What I think we're doing

By Ryan McDermott

fire (Photo credit to Chris Patrick. Thanks for the great photo, Chris!)

It’s really easy to make people scared, or to make people feel inadequete. We’re surrounded almost constantly by things that are trying to do this to us. Every billboard we see, every magazine cover we walk past, every ad we might see on television is trying to remind us that we’re inadequete. Or maybe we should be scared of something: ambiguous bad guys waiting for us to drop our vigilence so they can take advantage of it.

Get a security system, lock your doors, don’t go outside, don’t explore that thing.

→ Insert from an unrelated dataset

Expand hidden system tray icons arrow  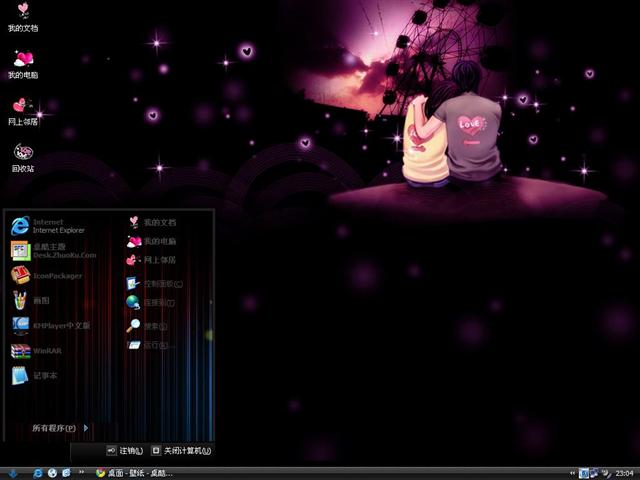click(571, 473)
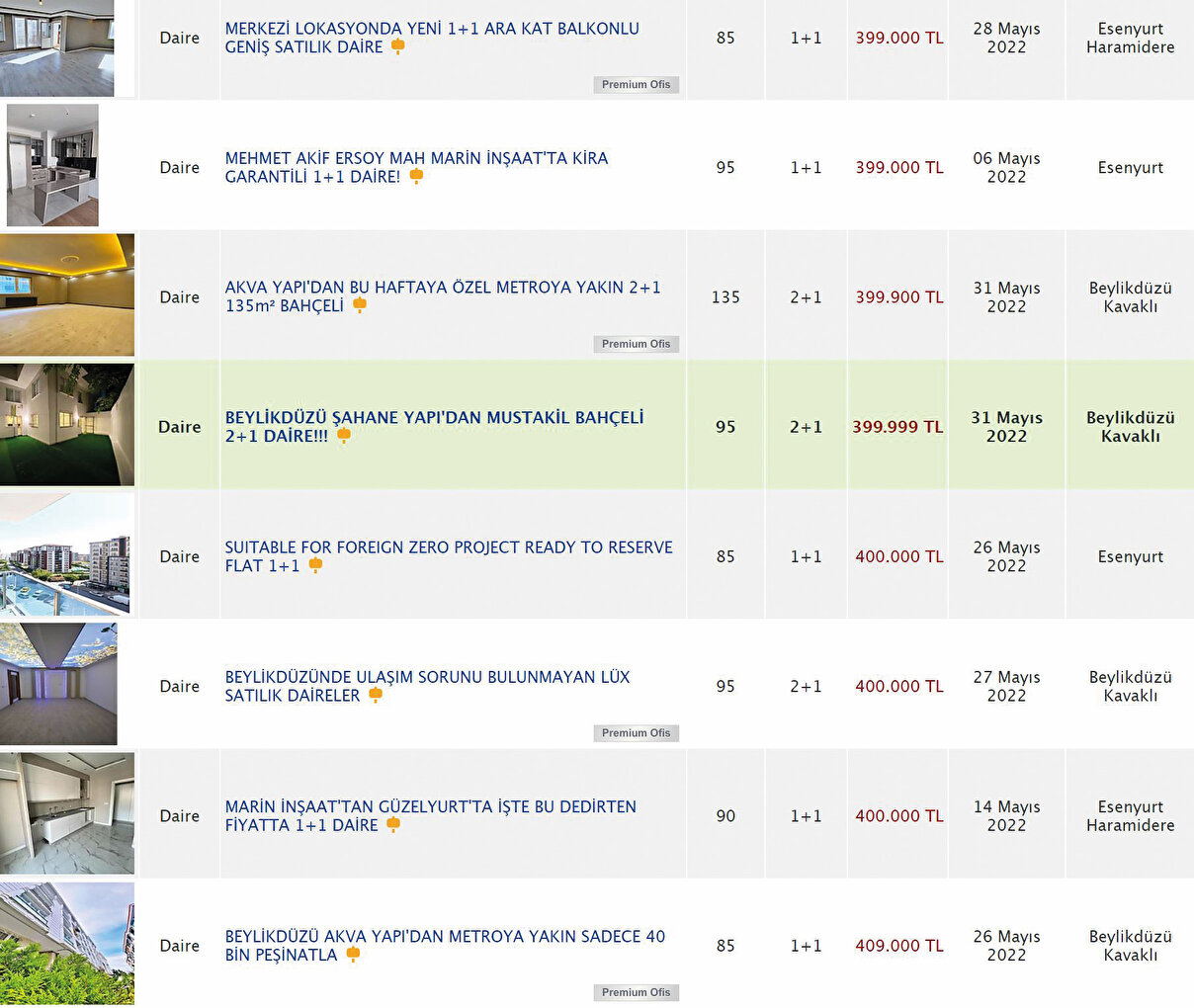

Sometimes it’s class. You’re the coolest one at the party (or your ticket says so)…but you’re not really quite as cool as the people whose tickets tell them that they get to stand on the OTHER side of the velvet rope.

What are we doing

Our art is HARD. We don’t make people feel scared, or inadequete. We don’t have special sections that only the special people get access to. Everybody is special. Everybody is adequete. Nobody should be scared.

Our art is to make people feel safe. We specialize in empowering people to get out of their shell and dance, or sing, or wear a funny costume, or stay up all night doing all three. We even have a special group of people called ambassadors who exist to find people who might not be feeling very special, and figure out a way to reach out to them and change that.

We have these GIANT vehicles that ANYBODY gets to stand on top of and be both literally and figurtively 20 feet tall.

This whole thing is an art project that all of us are working really hard on, and the point of it is to do the hard thing: make people feel safe.